Task brief: Retype exactly the lines that run from the line with "Click the Max" to the final line of the entries, keeping both ends and nothing else.

* * * *

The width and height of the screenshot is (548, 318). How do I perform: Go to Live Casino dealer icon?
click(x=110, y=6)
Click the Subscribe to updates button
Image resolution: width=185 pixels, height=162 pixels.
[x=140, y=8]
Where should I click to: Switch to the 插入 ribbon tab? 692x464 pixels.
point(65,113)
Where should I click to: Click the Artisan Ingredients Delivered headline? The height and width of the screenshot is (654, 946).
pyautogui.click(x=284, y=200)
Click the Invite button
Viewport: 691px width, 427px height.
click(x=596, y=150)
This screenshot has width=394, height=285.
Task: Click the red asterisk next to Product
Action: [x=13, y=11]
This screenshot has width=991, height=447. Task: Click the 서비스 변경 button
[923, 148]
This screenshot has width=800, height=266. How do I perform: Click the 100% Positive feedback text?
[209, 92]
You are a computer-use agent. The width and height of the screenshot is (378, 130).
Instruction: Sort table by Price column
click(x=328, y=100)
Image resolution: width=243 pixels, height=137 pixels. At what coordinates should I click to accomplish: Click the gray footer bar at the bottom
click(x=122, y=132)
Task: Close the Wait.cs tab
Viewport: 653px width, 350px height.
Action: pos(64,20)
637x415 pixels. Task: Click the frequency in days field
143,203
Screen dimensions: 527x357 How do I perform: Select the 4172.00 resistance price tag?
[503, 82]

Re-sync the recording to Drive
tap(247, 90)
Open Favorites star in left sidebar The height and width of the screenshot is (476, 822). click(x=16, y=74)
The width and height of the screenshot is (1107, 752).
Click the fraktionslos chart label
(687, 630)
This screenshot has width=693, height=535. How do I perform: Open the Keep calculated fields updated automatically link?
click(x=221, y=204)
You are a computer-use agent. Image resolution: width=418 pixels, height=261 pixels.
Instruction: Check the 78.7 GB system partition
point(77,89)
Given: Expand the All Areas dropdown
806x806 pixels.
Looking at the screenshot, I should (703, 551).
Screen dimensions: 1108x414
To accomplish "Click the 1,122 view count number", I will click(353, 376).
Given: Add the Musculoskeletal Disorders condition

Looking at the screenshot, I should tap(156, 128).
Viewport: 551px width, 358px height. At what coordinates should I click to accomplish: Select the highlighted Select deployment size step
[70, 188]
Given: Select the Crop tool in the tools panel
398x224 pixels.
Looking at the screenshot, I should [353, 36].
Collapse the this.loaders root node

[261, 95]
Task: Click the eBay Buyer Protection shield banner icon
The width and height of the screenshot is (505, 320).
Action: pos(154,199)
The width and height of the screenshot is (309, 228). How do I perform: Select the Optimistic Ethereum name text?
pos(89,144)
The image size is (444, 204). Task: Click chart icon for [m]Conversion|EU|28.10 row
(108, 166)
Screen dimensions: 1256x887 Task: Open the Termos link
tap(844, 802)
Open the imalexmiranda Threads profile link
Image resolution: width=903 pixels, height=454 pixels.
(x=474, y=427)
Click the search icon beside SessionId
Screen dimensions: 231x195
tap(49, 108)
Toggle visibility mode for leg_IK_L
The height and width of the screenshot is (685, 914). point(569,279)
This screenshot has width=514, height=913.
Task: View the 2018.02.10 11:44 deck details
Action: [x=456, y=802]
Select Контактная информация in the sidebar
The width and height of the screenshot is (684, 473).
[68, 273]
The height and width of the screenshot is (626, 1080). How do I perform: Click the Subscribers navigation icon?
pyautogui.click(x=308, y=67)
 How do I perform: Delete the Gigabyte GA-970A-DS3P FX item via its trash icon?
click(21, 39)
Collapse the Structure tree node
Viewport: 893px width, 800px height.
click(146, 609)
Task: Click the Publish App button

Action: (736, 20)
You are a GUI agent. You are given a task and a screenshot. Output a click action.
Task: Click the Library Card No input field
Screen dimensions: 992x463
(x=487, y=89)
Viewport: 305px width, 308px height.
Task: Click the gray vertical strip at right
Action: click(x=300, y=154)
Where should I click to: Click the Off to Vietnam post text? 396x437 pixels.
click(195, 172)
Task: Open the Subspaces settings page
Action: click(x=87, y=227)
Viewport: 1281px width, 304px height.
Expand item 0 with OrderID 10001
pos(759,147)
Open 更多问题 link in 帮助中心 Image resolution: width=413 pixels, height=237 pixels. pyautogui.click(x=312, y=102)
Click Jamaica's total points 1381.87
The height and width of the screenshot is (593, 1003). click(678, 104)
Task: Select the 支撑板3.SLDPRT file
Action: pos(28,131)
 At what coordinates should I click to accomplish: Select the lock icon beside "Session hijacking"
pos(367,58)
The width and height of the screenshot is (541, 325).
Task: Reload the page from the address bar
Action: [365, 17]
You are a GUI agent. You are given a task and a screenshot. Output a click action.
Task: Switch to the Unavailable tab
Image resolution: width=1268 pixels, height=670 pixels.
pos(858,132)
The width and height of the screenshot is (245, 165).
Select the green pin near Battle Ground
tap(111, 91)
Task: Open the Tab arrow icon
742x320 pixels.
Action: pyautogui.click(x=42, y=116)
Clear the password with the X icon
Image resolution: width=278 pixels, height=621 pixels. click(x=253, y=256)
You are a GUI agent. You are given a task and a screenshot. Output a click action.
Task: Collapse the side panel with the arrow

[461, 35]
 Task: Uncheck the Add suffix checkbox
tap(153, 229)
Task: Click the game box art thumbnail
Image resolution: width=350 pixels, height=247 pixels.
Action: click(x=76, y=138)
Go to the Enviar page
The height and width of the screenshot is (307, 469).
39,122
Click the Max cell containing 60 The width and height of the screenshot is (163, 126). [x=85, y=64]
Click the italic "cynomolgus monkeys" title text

* * * *

Answer for this exercise:
Click the Max cell containing 60 The width and height of the screenshot is (163, 126). [x=85, y=64]
Click the italic "cynomolgus monkeys" title text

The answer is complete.